平成26年12月8日(月) 東愛知新聞掲載

虫歯や歯周病で歯を失った場合そのままにしておくと、顎の変形や咀嚼障害、発音障害等様々な問題を引き起こします。例えば下の歯を失った場合に放置しておくと、上の歯が伸びてきて骨の変形までも引き起こすことがあるのです。食べ難くなったり、顔が歪んできたりすることもあります。そうならないためにもインプラントや入れ歯をいれる必要があるわけです。
 治療方法として固定式にはインプラントかブリッジ、着脱式には入れ歯があります。どの方法を選択するにしても一長一短があります。インプラントの場合、外科的手術を伴うので、健康状態がまず良くなくてはなりません。
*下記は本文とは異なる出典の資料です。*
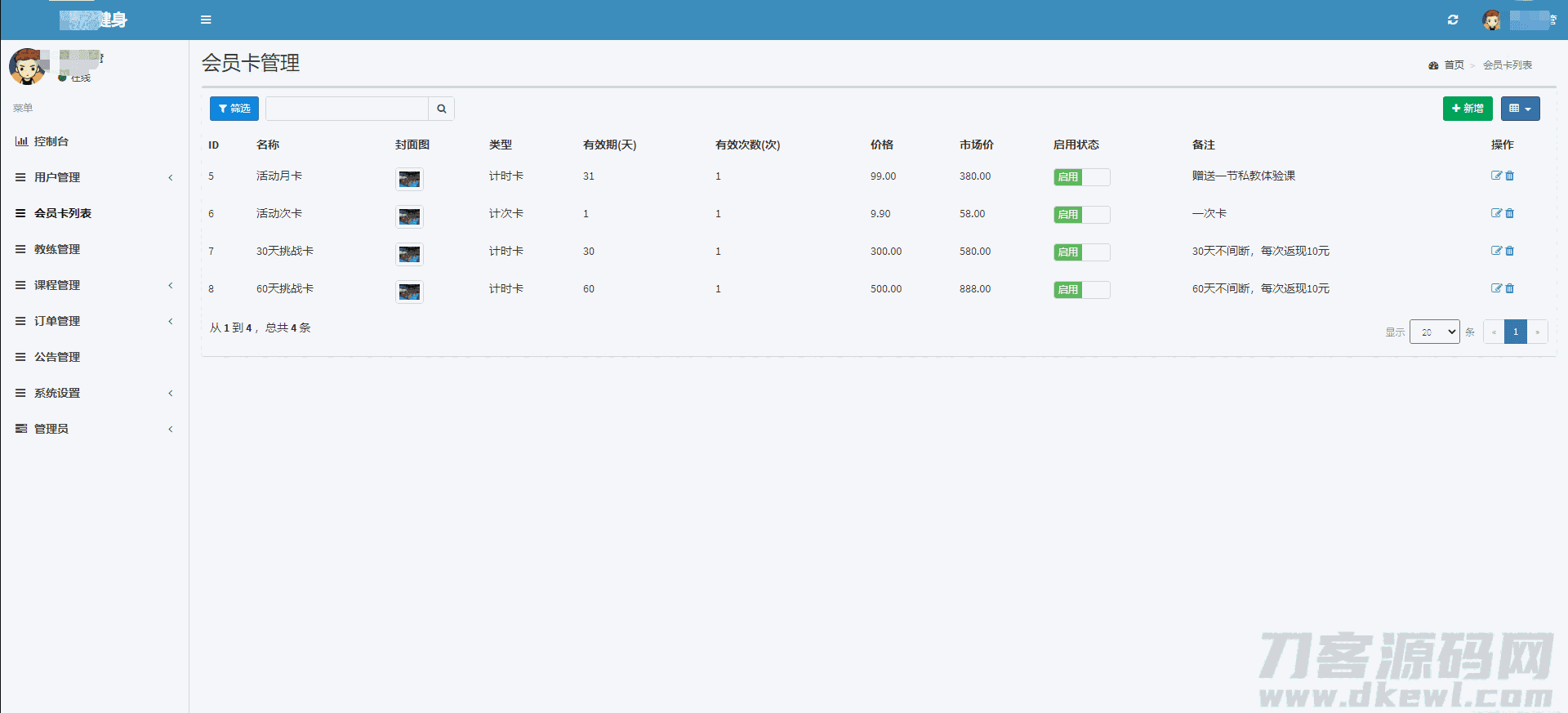Image resolution: width=1568 pixels, height=713 pixels.
Task: Click the search magnifier icon button
Action: click(441, 109)
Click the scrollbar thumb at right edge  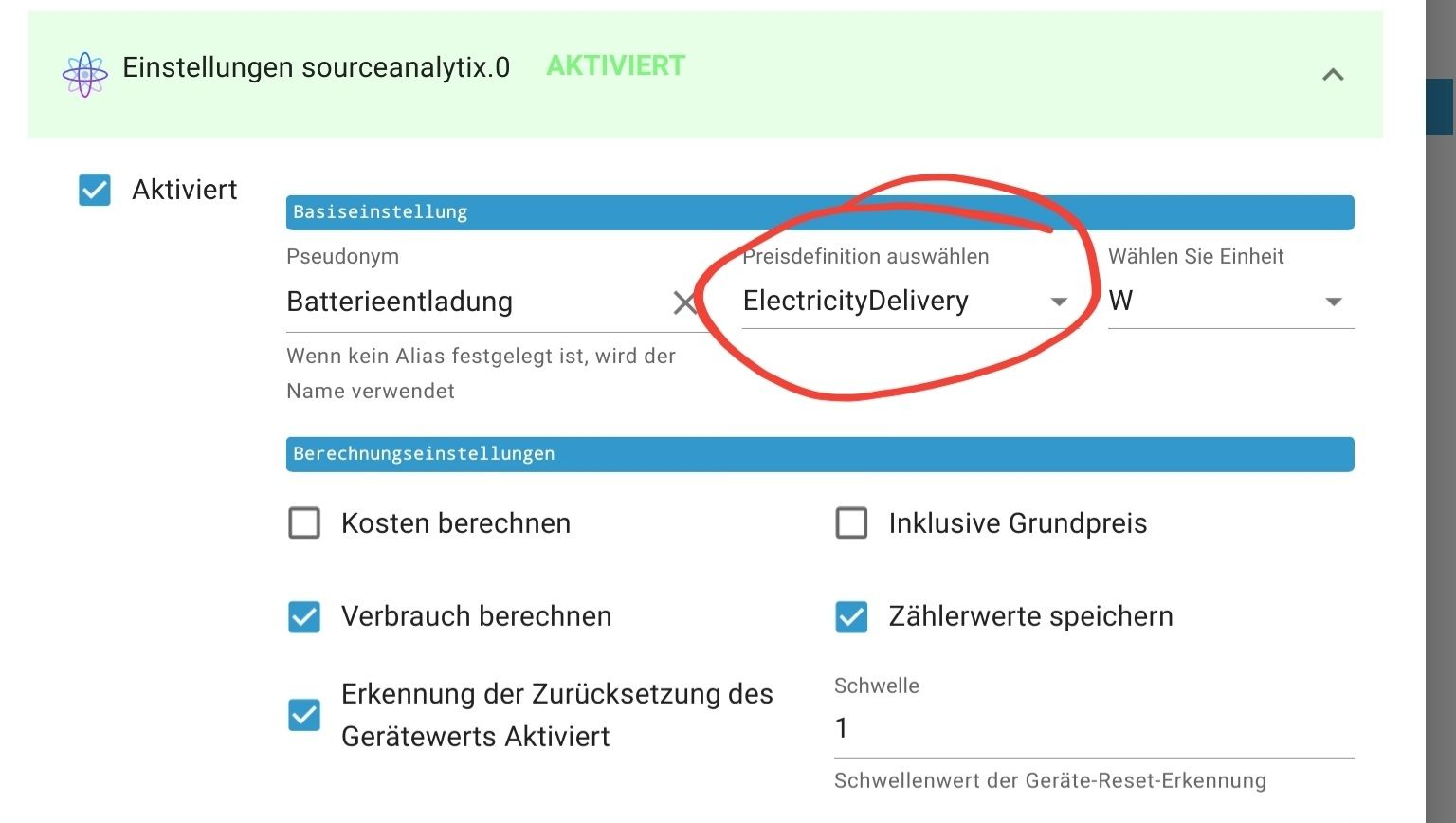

全身疾患がある場合にはできないこともあります。禁忌症として血友病などの血液疾患、免疫不全症、化学療法がおこなわれている人、精神神経症などがあります。また注意する疾患としては、高血圧、糖尿病、骨粗鬆症などがあり、内科医との連携も必要になってきます。
 局所的には口腔清掃状態の悪い人や、顎の骨の幅や厚みがない人は難しい場合があります。喫煙者もリスクが高まることもわかっています。またインプラント治療は健康保険が効かず高額の治療費になるため主治医に納得のいくまで説明してもらう必要があります。
 インプラント治療は骨と一体となって固定式のため自分の歯と同じように噛める事も多く10年成功率も90%以上といわれています。しかし長持ちさせるには、メインテナンスは必要です。咬合の確認やしっかりプラークコントロールができているか、歯周病は進行していないか定期的に確認することは重要になってきます。
 一方着脱式の入れ歯は一般的には健康保険が効き、外科的処置や歯を削ることも少なく、比較的短期間で装着することが可能です。しかしながら、人によって慣れるまで時間がかかり咀嚼効率はインプラントに比較すると低くなってしまいます。食後は外して洗う必要もあり手間がかかることもあります。
 いずれにしても、かかりつけ歯科医とよく相談し治療方針を決定し納得してから治療をしてもらう事が大切です。